BEGIN

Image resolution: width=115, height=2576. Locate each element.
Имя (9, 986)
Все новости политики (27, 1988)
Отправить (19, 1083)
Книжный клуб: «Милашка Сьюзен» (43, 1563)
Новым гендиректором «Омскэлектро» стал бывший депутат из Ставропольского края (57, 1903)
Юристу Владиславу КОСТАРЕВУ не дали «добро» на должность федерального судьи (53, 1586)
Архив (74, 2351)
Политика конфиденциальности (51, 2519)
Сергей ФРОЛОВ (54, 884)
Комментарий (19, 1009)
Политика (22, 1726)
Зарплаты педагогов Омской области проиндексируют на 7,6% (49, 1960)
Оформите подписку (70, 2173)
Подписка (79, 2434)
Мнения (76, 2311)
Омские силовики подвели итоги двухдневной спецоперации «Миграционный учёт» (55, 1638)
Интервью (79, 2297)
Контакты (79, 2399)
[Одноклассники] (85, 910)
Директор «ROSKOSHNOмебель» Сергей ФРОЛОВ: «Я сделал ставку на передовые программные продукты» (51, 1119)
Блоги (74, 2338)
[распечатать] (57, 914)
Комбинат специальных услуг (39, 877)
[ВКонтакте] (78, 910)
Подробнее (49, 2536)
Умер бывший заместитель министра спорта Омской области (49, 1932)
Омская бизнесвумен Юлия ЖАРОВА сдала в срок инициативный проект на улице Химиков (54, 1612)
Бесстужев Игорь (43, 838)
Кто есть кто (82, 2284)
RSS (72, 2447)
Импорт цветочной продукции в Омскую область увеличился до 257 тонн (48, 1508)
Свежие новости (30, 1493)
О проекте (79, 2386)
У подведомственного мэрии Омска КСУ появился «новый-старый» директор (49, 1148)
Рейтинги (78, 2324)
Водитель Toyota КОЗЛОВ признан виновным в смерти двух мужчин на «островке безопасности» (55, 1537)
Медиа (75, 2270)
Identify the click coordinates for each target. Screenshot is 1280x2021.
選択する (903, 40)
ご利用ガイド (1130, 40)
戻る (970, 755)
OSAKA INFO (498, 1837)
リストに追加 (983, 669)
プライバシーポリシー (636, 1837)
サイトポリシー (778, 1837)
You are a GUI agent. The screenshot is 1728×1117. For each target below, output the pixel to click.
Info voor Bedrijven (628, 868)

END

Task to complete — Using the exact wording, write out all of the records.

Task response —
Image resolution: width=115, height=2576. Locate each element.
Имя (9, 986)
Все новости политики (27, 1988)
Отправить (19, 1083)
Книжный клуб: «Милашка Сьюзен» (43, 1563)
Новым гендиректором «Омскэлектро» стал бывший депутат из Ставропольского края (57, 1903)
Юристу Владиславу КОСТАРЕВУ не дали «добро» на должность федерального судьи (53, 1586)
Архив (74, 2351)
Политика конфиденциальности (51, 2519)
Сергей ФРОЛОВ (54, 884)
Комментарий (19, 1009)
Политика (22, 1726)
Зарплаты педагогов Омской области проиндексируют на 7,6% (49, 1960)
Оформите подписку (70, 2173)
Подписка (79, 2434)
Мнения (76, 2311)
Омские силовики подвели итоги двухдневной спецоперации «Миграционный учёт» (55, 1638)
Интервью (79, 2297)
Контакты (79, 2399)
[Одноклассники] (85, 910)
Директор «ROSKOSHNOмебель» Сергей ФРОЛОВ: «Я сделал ставку на передовые программные продукты» (51, 1119)
Блоги (74, 2338)
[распечатать] (57, 914)
Комбинат специальных услуг (39, 877)
[ВКонтакте] (78, 910)
Подробнее (49, 2536)
Умер бывший заместитель министра спорта Омской области (49, 1932)
Омская бизнесвумен Юлия ЖАРОВА сдала в срок инициативный проект на улице Химиков (54, 1612)
Бесстужев Игорь (43, 838)
Кто есть кто (82, 2284)
RSS (72, 2447)
Импорт цветочной продукции в Омскую область увеличился до 257 тонн (48, 1508)
Свежие новости (30, 1493)
О проекте (79, 2386)
У подведомственного мэрии Омска КСУ появился «новый-старый» директор (49, 1148)
Рейтинги (78, 2324)
Водитель Toyota КОЗЛОВ признан виновным в смерти двух мужчин на «островке безопасности» (55, 1537)
Медиа (75, 2270)
Identify the click coordinates for each target. Screenshot is 1280x2021.
選択する (903, 40)
ご利用ガイド (1130, 40)
戻る (970, 755)
OSAKA INFO (498, 1837)
リストに追加 (983, 669)
プライバシーポリシー (636, 1837)
サイトポリシー (778, 1837)
You are a GUI agent. The screenshot is 1728×1117. For each target below, output the pixel to click.
Info voor Bedrijven (628, 868)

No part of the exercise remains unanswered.